#### RECORDS TO USE ####

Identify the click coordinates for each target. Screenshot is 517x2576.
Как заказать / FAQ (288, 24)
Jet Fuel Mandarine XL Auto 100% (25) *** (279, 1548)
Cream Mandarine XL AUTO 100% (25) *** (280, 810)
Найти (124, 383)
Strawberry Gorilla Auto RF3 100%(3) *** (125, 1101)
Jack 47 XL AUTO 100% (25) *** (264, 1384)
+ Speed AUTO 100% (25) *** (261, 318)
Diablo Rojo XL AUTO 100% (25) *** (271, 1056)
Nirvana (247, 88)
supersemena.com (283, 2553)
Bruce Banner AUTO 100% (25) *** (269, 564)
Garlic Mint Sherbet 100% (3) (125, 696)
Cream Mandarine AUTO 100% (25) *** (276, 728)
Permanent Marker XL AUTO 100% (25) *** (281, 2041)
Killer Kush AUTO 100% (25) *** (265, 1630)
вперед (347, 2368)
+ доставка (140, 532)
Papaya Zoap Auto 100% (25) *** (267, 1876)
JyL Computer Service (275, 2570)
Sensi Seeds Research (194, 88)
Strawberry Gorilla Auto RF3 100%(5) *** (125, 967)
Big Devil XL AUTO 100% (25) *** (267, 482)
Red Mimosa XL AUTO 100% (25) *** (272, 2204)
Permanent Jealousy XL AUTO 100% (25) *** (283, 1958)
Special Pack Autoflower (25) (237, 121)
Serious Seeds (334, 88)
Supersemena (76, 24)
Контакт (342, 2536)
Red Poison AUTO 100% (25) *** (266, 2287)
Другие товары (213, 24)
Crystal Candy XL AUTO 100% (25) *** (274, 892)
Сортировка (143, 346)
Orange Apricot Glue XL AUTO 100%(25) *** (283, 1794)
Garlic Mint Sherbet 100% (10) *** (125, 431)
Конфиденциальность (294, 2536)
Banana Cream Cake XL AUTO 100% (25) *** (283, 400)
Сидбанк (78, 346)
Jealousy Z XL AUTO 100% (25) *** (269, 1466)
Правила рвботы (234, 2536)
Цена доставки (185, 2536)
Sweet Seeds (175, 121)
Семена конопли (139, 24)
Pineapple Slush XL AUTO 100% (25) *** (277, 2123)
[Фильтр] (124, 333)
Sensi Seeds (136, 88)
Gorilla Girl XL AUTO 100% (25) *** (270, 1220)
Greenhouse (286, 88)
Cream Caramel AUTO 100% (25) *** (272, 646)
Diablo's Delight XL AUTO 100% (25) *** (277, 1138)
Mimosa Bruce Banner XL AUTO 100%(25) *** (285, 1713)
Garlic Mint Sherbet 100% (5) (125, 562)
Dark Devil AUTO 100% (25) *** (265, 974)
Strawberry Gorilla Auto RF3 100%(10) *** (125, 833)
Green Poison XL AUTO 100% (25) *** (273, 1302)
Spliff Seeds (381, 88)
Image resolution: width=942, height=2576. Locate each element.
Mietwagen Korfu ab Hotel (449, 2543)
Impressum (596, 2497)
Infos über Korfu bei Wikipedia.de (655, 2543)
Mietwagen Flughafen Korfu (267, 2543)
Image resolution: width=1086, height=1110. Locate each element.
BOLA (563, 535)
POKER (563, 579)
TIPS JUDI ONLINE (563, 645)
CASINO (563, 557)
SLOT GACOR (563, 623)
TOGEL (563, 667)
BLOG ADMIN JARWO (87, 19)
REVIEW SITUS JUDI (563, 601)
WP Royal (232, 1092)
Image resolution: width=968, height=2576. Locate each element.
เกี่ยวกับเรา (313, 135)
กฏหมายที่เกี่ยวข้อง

####

== WHAT THE TASK REQUIRES ==
Return all of the records above word for word, with every line kept in its original order.

== THE RESPONSE ==
Identify the click coordinates for each target. Screenshot is 517x2576.
Как заказать / FAQ (288, 24)
Jet Fuel Mandarine XL Auto 100% (25) *** (279, 1548)
Cream Mandarine XL AUTO 100% (25) *** (280, 810)
Найти (124, 383)
Strawberry Gorilla Auto RF3 100%(3) *** (125, 1101)
Jack 47 XL AUTO 100% (25) *** (264, 1384)
+ Speed AUTO 100% (25) *** (261, 318)
Diablo Rojo XL AUTO 100% (25) *** (271, 1056)
Nirvana (247, 88)
supersemena.com (283, 2553)
Bruce Banner AUTO 100% (25) *** (269, 564)
Garlic Mint Sherbet 100% (3) (125, 696)
Cream Mandarine AUTO 100% (25) *** (276, 728)
Permanent Marker XL AUTO 100% (25) *** (281, 2041)
Killer Kush AUTO 100% (25) *** (265, 1630)
вперед (347, 2368)
+ доставка (140, 532)
Papaya Zoap Auto 100% (25) *** (267, 1876)
JyL Computer Service (275, 2570)
Sensi Seeds Research (194, 88)
Strawberry Gorilla Auto RF3 100%(5) *** (125, 967)
Big Devil XL AUTO 100% (25) *** (267, 482)
Red Mimosa XL AUTO 100% (25) *** (272, 2204)
Permanent Jealousy XL AUTO 100% (25) *** (283, 1958)
Special Pack Autoflower (25) (237, 121)
Serious Seeds (334, 88)
Supersemena (76, 24)
Контакт (342, 2536)
Red Poison AUTO 100% (25) *** (266, 2287)
Другие товары (213, 24)
Crystal Candy XL AUTO 100% (25) *** (274, 892)
Сортировка (143, 346)
Orange Apricot Glue XL AUTO 100%(25) *** (283, 1794)
Garlic Mint Sherbet 100% (10) *** (125, 431)
Конфиденциальность (294, 2536)
Banana Cream Cake XL AUTO 100% (25) *** (283, 400)
Сидбанк (78, 346)
Jealousy Z XL AUTO 100% (25) *** (269, 1466)
Правила рвботы (234, 2536)
Цена доставки (185, 2536)
Sweet Seeds (175, 121)
Семена конопли (139, 24)
Pineapple Slush XL AUTO 100% (25) *** (277, 2123)
[Фильтр] (124, 333)
Sensi Seeds (136, 88)
Gorilla Girl XL AUTO 100% (25) *** (270, 1220)
Greenhouse (286, 88)
Cream Caramel AUTO 100% (25) *** (272, 646)
Diablo's Delight XL AUTO 100% (25) *** (277, 1138)
Mimosa Bruce Banner XL AUTO 100%(25) *** (285, 1713)
Garlic Mint Sherbet 100% (5) (125, 562)
Dark Devil AUTO 100% (25) *** (265, 974)
Strawberry Gorilla Auto RF3 100%(10) *** (125, 833)
Green Poison XL AUTO 100% (25) *** (273, 1302)
Spliff Seeds (381, 88)
Image resolution: width=942, height=2576. Locate each element.
Mietwagen Korfu ab Hotel (449, 2543)
Impressum (596, 2497)
Infos über Korfu bei Wikipedia.de (655, 2543)
Mietwagen Flughafen Korfu (267, 2543)
Image resolution: width=1086, height=1110. Locate each element.
BOLA (563, 535)
POKER (563, 579)
TIPS JUDI ONLINE (563, 645)
CASINO (563, 557)
SLOT GACOR (563, 623)
TOGEL (563, 667)
BLOG ADMIN JARWO (87, 19)
REVIEW SITUS JUDI (563, 601)
WP Royal (232, 1092)
Image resolution: width=968, height=2576. Locate each element.
เกี่ยวกับเรา (313, 135)
กฏหมายที่เกี่ยวข้อง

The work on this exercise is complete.